Citing years of public health research and the experience during the first wave, Tam lists evidence-based policies to address the pandemic by developing “new ways of living and working”. As she explained, “Equity matters—not only to those who are unjustly excluded—but to all of us. This report describes the emerging broader consequences of COVID-19 including the wide reaching impacts of these historical inequities. Ensuring that a health equity agenda is an integral component of pandemic planning and response efforts means that the actions we take to improve economic security and employment conditions, housing and healthy built environment, health, social service and education systems, and environmental sustainability can better protect people in Canada from health crises and create resilience and lasting equitable opportunities.”
Reflecting on the preventable disaster in long-term care and on farms, she calls for secure jobs with benefits, workplace protections, paid sick leave, workplace inspections, and specific workplace safety for migrant workers. Referencing housing policies during the lockdown—including a moratorium on evictions, rent deferrals, and the reduction of people held in jails—she calls for safe and stable housing and community supports. Considering the increasing emergence of pandemics from industrialized agriculture, and their threat to essential migrant farm workers, she calls for “the need to reassess food systems, including how we produce and process, in order to make them more accessible, sustainable and resilient…We need to ensure good pay and conditions for every worker along the food production chain, while also addressing the specific needs of temporary foreign workers.”

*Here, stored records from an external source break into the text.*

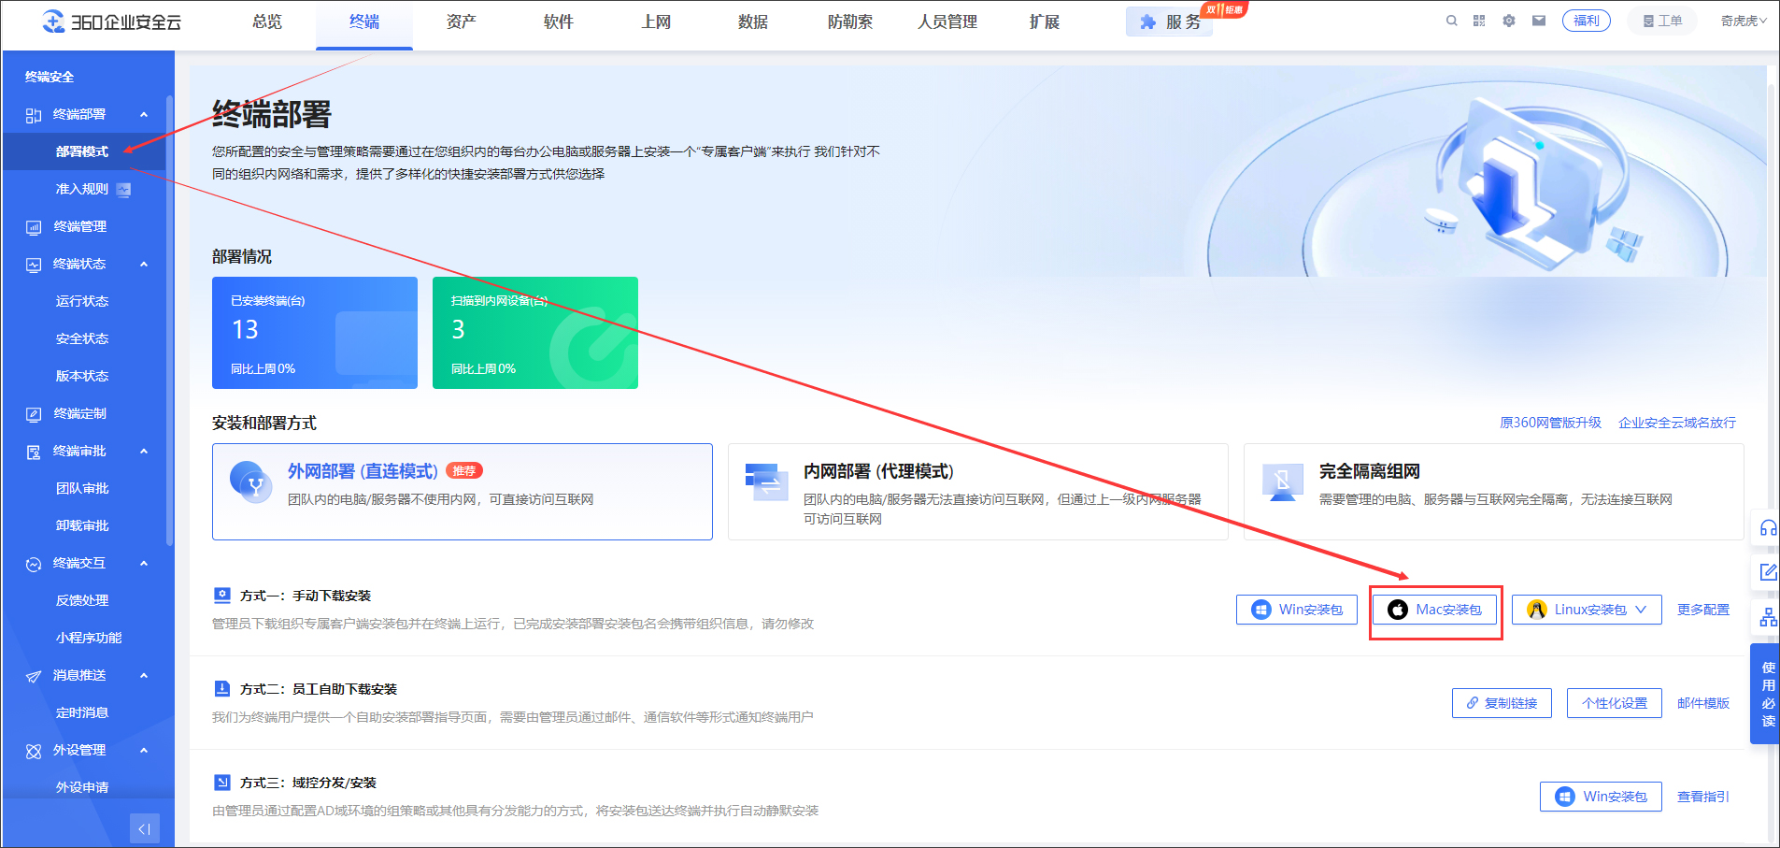Open customer support headset icon on right

[x=1768, y=527]
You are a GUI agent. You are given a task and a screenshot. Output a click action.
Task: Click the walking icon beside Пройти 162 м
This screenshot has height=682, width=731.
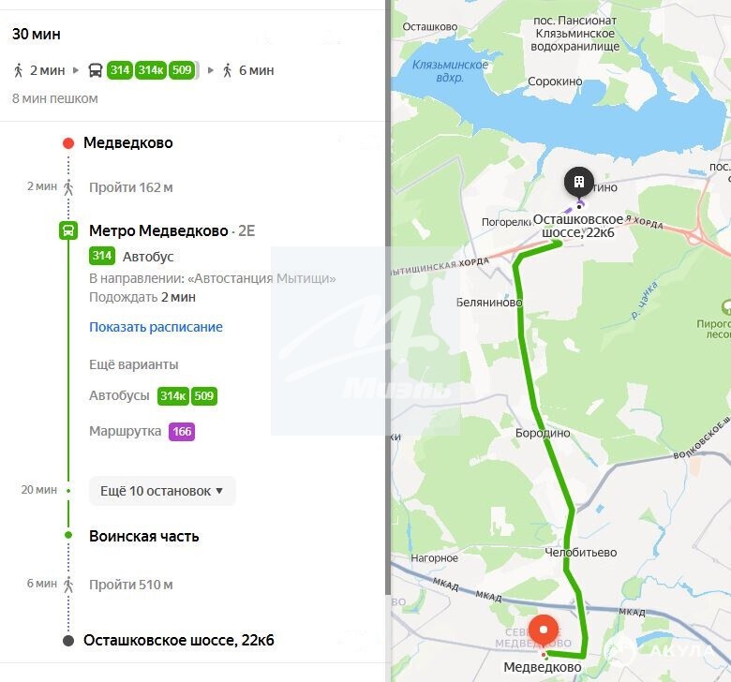[x=68, y=187]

This report is a vindication, and a reflection, of every movement and campaign that has centered equity in its pandemic response—from decent work to migrant justice, from housing justice to prison abolition, and from childcare to public transit. Every “area of action” called for in the report has been a movement demand for years if not decades prior to COVID-19, and has been raised with a renewed level of urgency during the pandemic. These movements have not only popularized these demands, but identified them as a step towards ultimate goals that go beyond this report: safety for migrant workers through status for all, support for prisoners through prison abolition, and support for Indigenous communities through sovereignty.
If there is a weakness in the report, it is that achieving the systemic change it calls for is seen as being delivered from above by governments acting on behalf of society as a whole. Tam claims that “there has been incredible collaboration across sectors and between individuals, community organizations, businesses, governments and scientists. The aim of this report is to suggest opportunities to build on this collaboration.” But this glosses over that much of pandemic response has not been a collaboration but a struggle: housing justice advocates have fought rent and evictions, but Mayor John Tory has supported legislation against them; decent work advocates have demanded paid sick days and workplace inspections, which Doug Ford cut and has refused to bring back; migrant justice advocates have called for status for all, which Trudeau has resisted. Systemic change clearly won’t come from politicians reading a report and realizing the errors of their ways, but it can come from movements drawing on this information to continue mobilizing for new ways of living and working.